The refugee crisis in the summer of 2015 prompted the right-wing minority government to significantly tighten immigration and asylum rules. Since then, the number of spontaneous refugee applications has dropped from 21,316 in 2015 to only 2,898 through the end of October this year.
Still, the government’s work to reduce the numbers of refugees in Denmark is not finished. In late November, they introduced a law to Parliament that would scale back the country’s obligations to the UN refugee resettlement program, which it joined in 1989.
Denmark currently accepts 1,500 refugees every three years from UN refugee centres around the world. They are selected by delegates sent by the Danish Immigration Service who are charged with prioritising refugees that they believe will integrate easily into Danish society.
The government now wants to set the number of refugees to be resettled on an annual basis.
“The assessment needs to be made based on the social and economic capacity of the society, taking into consideration the number of spontaneous refugee applications that are made in Denmark,” the government states in the law summary, adding that it would be up to the Immigration Ministry to decide how many UN refugees to accept each year, with 500 set as an upper limit.
“We simply need some space to breathe,” Integration Minister Inger Støjberg told Ritzau. “There is a very low flow of refugees to Denmark. We haven’t seen a slower flow in the past nine years, so there is no doubt that our efforts have really worked. But there are still far too few who are self-sufficient in Denmark. That is one of the elements that plays a part.”

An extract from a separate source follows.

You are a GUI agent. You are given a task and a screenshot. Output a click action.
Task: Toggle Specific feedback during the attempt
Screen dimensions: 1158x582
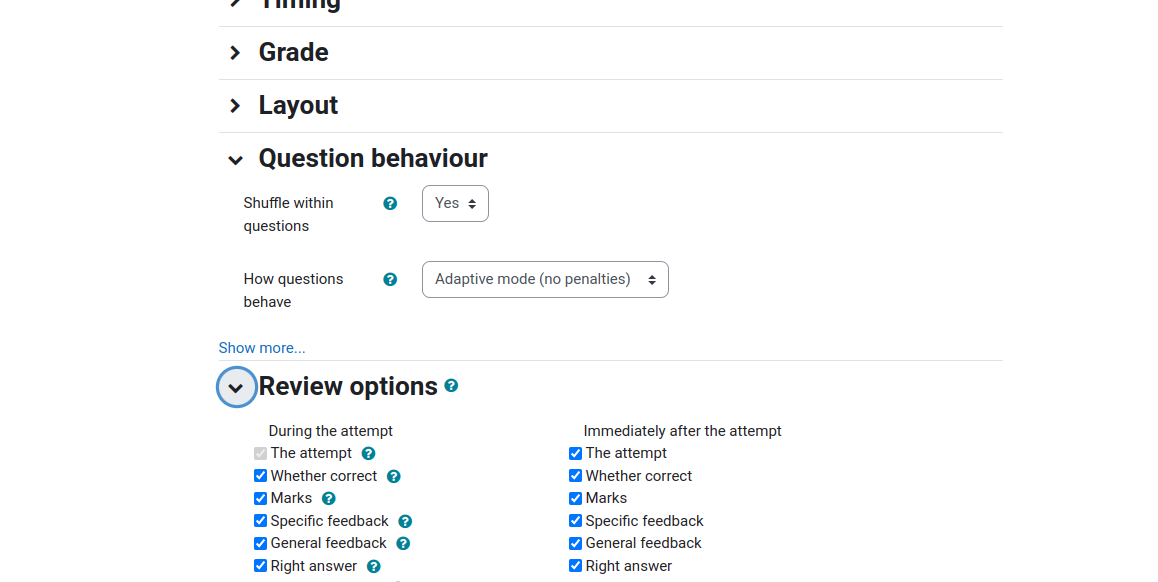(260, 521)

In a letter to Parliament during the law’s open consultation, the UN’s refugee agency UNHCR noted that in 2016, 125,800 refugees were resettled around the world – a 20-year high. But while the number of displaced people needing new homes rose to 1.2 million in 2017, resettlement quotas had dropped.
“European resettlement has therefore become an increasingly important part of the global resettlement program,” they write. “It is against this background that UNHCR sincerely regrets the Danish decision to halt both the 2016 and 2017 quotas, as global solidarity is currently needed to a greater extent in a long time.”
The UNCHR also criticised the government’s criteria that refugees be selected based on their “integration potential” so as not to be a burden on Denmark’s “social capacity”.
“UNHCR has always recommended that resettlement allocations be made primarily on the basis of the identified protection needs of eligible refugees.”
Denmark is the only country to formally restrict its participation in the resettlement program.
A number of organisations, including the Red Cross, the Danish Refugee Council, DanChurchAid, and the Danish Institute for Human Rights all noted that Denmark signed the September 2016 New York Declaration on refugees and migrants.
“It establishes that countries support several legal pathways to protection in third countries, including increasing resettlements. The Red Cross believes that Denmark, by cancelling its multiannual quota, neglects these promises,” states the Red Cross.
The Immigration Service disagrees.
“In 2016, Denmark was the fifth-largest humanitarian donor in the world, measured per capita,” they write. “In the budget for 2018, 2.5 billion kroner has been set aside for humanitarian aid, which is Denmark’s largest-ever humanitarian budget.”
Other signatories of the declaration have increased their commitment to resettle refugees, however. According to the UNHCR, EU countries had resettled 32,911 refugees by September this year – more than were resettled in all of 2016.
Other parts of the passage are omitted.